Now this behavior was not restricted solely to males. The women just were not quite as lewd about it. The all-female tables could track an attractive male to the door with a radar-like precision while dissecting every positive and negative aspect of Tony’s attire, behavior, and physique.
Celebrity lasts a season and can be gone. The parade of males and females gets filed away, and years later, we become curious. Whatever became of them? Magazines, websites, and TV shows have made a regular fare out of this material: tawdry divorces, arrests for drunken driving, drug busts, religious conversions, and comebacks.

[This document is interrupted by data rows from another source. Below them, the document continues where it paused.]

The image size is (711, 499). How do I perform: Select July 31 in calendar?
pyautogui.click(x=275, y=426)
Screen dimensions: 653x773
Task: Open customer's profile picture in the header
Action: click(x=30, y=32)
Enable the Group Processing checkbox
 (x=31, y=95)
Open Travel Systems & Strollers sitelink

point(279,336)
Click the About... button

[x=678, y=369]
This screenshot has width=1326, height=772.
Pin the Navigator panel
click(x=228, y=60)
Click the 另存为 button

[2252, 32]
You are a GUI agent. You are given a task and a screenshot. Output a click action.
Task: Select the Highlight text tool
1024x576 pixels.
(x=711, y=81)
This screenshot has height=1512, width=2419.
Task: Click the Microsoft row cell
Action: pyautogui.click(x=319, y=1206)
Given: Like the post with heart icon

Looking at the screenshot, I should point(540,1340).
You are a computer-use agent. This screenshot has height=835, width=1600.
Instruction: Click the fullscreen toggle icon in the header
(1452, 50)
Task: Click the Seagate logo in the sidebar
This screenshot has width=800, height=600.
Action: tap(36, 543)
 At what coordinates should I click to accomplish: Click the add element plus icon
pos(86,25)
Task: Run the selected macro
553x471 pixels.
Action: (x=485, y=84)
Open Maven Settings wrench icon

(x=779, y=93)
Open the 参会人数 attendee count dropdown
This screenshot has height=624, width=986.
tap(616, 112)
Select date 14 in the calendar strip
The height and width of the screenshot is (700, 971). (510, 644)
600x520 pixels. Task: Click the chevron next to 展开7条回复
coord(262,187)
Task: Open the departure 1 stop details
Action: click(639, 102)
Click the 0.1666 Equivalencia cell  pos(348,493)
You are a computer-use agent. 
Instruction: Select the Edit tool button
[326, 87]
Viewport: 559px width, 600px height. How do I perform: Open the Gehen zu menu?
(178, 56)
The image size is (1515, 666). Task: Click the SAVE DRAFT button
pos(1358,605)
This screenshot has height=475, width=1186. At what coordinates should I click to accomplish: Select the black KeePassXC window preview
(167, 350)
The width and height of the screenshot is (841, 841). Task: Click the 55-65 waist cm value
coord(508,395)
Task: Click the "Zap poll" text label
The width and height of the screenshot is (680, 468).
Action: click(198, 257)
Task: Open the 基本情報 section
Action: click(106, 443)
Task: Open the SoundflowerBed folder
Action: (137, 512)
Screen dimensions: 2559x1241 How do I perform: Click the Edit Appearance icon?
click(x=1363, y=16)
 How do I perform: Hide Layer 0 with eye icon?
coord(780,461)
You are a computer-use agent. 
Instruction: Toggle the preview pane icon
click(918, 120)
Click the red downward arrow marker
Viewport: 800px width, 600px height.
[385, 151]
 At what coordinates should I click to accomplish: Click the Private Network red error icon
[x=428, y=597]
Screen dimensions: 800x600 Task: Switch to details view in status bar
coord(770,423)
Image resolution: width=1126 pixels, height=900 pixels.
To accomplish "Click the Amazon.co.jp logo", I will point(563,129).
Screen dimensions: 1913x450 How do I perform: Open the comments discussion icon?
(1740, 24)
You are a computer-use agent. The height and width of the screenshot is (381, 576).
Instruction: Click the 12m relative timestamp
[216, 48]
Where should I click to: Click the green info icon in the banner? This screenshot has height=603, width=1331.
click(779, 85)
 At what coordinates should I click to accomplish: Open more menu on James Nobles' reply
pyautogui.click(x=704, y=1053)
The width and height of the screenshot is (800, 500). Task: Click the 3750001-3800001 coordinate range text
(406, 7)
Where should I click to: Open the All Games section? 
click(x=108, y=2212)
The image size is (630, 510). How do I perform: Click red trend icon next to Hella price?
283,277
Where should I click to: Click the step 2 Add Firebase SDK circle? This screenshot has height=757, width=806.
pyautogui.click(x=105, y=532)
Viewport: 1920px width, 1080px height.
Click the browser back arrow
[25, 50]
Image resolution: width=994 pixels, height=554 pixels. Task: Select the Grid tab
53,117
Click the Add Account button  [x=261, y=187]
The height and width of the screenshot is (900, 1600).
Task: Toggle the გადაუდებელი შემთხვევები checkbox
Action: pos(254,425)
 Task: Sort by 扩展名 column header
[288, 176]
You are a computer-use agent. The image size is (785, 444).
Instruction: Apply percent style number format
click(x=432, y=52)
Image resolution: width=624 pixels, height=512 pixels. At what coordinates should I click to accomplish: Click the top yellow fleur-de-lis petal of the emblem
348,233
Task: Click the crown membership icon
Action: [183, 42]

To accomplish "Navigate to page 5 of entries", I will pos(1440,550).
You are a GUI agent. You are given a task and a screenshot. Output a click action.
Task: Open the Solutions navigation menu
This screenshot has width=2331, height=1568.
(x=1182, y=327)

For most of us, what became of the Celeste’s, Tony’s, and Elaine’s boil down to Google and Facebook searches. Don’t look innocently at me. Your browser history will give you away.
So there you sit in front of the screen. Celeste became a celibate religious woman. Elaine is a retired physician living with her three cats. And Tony is an octogenarian weight lifter who sells a line of whey/protein supplements, and as a former friend, you qualify for the “Friends and Family discount.”
All of this leads to a fit of curiosity. Does anyone Google you? Are you Facebook hunted by former inamorata? Might you need to wear dark glasses to your next reunion? Test it out. Next, resume redoing mention that you’ve just come in from the cold and retired from a life of endless public boredom after serving as an undercover DAR operative for thirty years. Or that you’re being repatriated to an undisclosed country, having served as a sleeper agent since high school.
Suppose the retiring espionage routine is not your thing; how about a false Facebook history detailing your years as a childhood star who sought tranquility in ordinary life. Therapy has helped you realize that revealing who you are is critical to recovery.
Contact Lou’s Celebrity Fake Agency for more details on how you can confuse, amaze and provoke those search engine lurkers Looking for ordinary you…only to find the real celebrity that always lurked behind that mild-mannered unpretentious facade.